This pipeline prepares the golden datasets and its derived tables, extensive data exploration is to be held once it is produced.


#### Cleaning Steps
##### Airport Codes
For the `airport codes` table, we are solely interested in the _bridge information_ it contains relating the __airport codes__ to the diferent __cities__ names. For this data just a simple string processing to remove any 
caps, to remove the likelihood of not having successful joins by `caps-missmatch

In [16]:
# Select required columns
airport_codes = airport_codes.select('iso_country', 'municipality', 'iata_code')

# Small string processing
airport_codes = airport_codes.withColumn('iso_country', F.lower(airport_codes.iso_country))\
                             .withColumn('municipality', F.lower(airport_codes.municipality))\
                             .withColumn('iata_code', F.lower(airport_codes.iata_code))

# NAs and duplicates processing
airport_codes = airport_codes.dropna(how='any')
airport_codes = airport_codes.dropDuplicates()

# Filtering of data to specific scope
airport_codes = airport_codes.filter(airport_codes.iso_country == 'US')

# Remove unnecessary columns
airport_codes = airport_codes.drop('iso_country')

# Renaming to decided conventions
airport_codes = airport_codes.withColumnRenamed('municipality', 'city')

 ##### U.S. City Demographic
The `U.S. City Demographic` contains much more useful information for the expected analysis, some columns are removed due to being redundant and other due to have non scientific base.

In [17]:
# Select required columns
us_city = us_city.select('City', 'Median Age', 'Male Population', 'Female Population', 'Total', 'Foreign-born', 'Average Household Size')

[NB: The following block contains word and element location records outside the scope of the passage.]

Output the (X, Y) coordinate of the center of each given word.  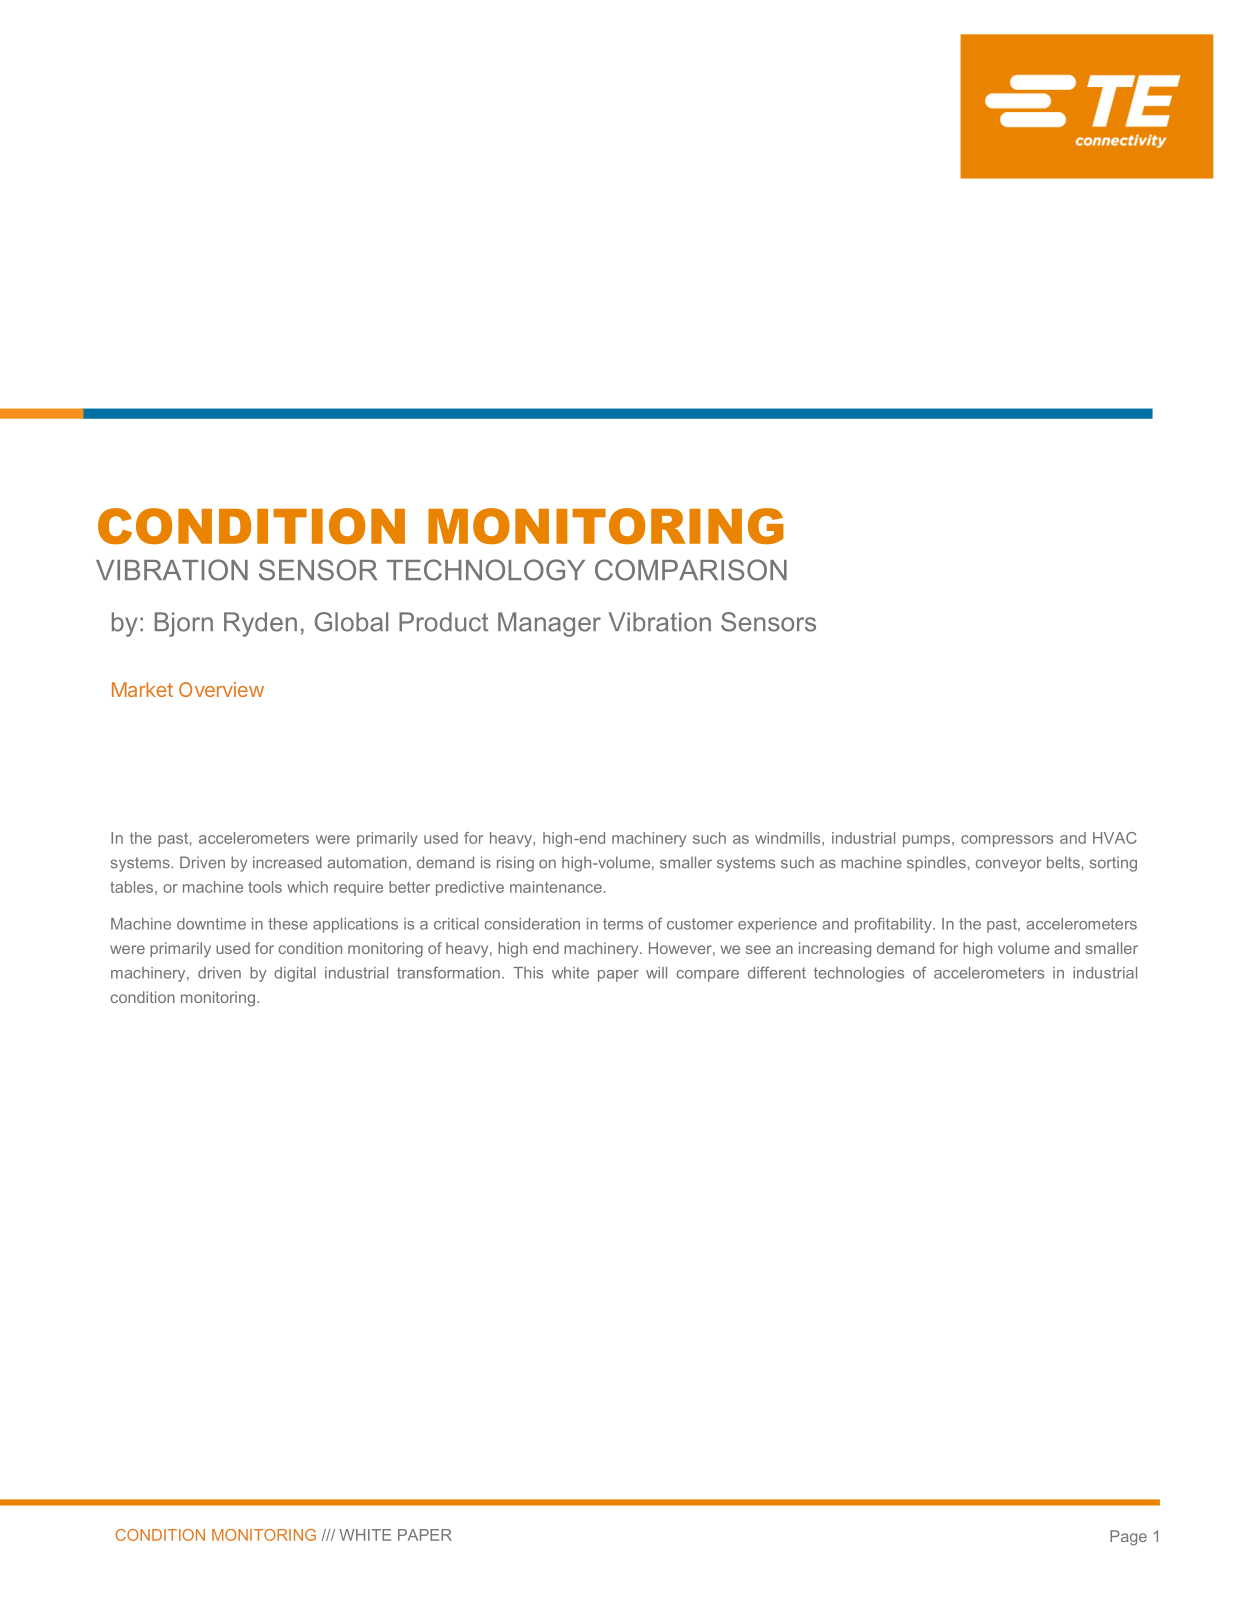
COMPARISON (691, 570)
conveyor (1009, 865)
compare (708, 976)
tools (265, 887)
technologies (859, 974)
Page (1128, 1538)
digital (295, 974)
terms (623, 924)
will (656, 973)
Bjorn (184, 624)
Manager (549, 624)
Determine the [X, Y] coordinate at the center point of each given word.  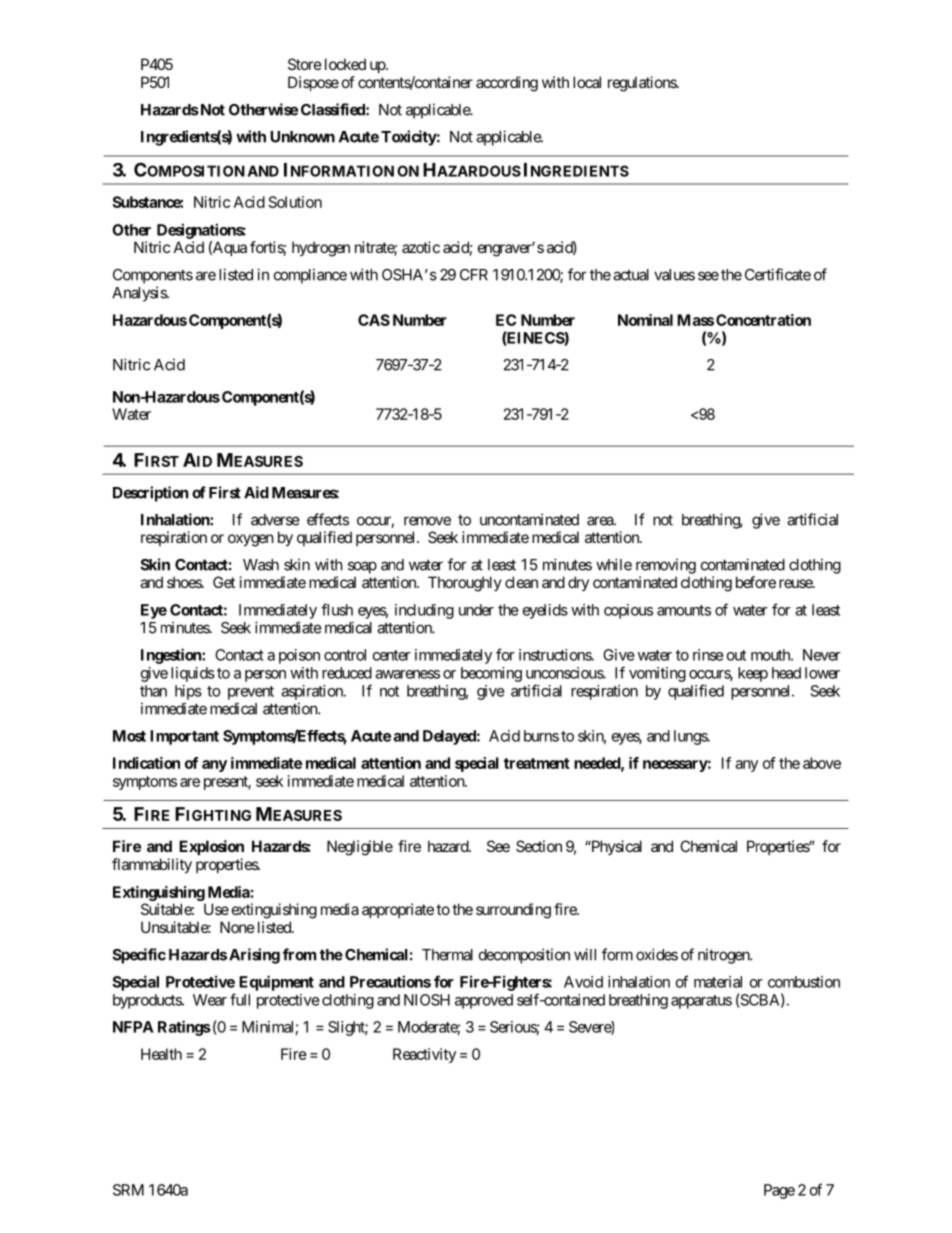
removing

# Renaming to decided conventions
us_city = us_city.withColumnRenamed('City', 'city')\
                 .withColumnRenamed('Median Age', 'city_age')\
                 .withColumnRenamed('Male Population', 'population_male')\
                 .withColumnRenamed('Female Population', 'population_female')\
                 .withColumnRenamed('Total', 'population')\
                 .withColumnRenamed('Foreign-born', 'population_no_native')\
                 .withColumnRenamed('Average Household Size', 'house_size')

# NAs and duplicates processing
us_city = us_city.dropna(how='any')
us_city = us_city.dropDuplicates()

# Small string processing
us_city = us_city.withColumn('city', F.lower(us_city.city))

 ##### World Temperature
 For the world temperature we will select just the temperature information related data and the cities as key to union with other tables

In [18]:
# Select required columns
temperature = temperature.select('dt', 'AverageTemperature', 'AverageTemperatureUncertainty', 'City', 'Country')

# Renaming to decided conventions
temperature = temperature.withColumnRenamed('dt', 'datetime')\
                 .withColumnRenamed('AverageTemperature', 'temperature')\
                 .withColumnRenamed('AverageTemperatureUncertainty', 'temperature_uncertainty')\
                 .withColumnRenamed('City', 'city')\
                 .withColumnRenamed('Country', 'country')

# Filtering of data to specific scope
temperature = temperature.filter(temperature.country == 'United States')

min_date = datetime.datetime(2016, 1, 1, 0, 0)
max_date = datetime.datetime(2017, 1, 1, 0, 0)
temperature = temperature.filter(temperature.datetime >= min_date)\
                         .filter(temperature.datetime < max_date)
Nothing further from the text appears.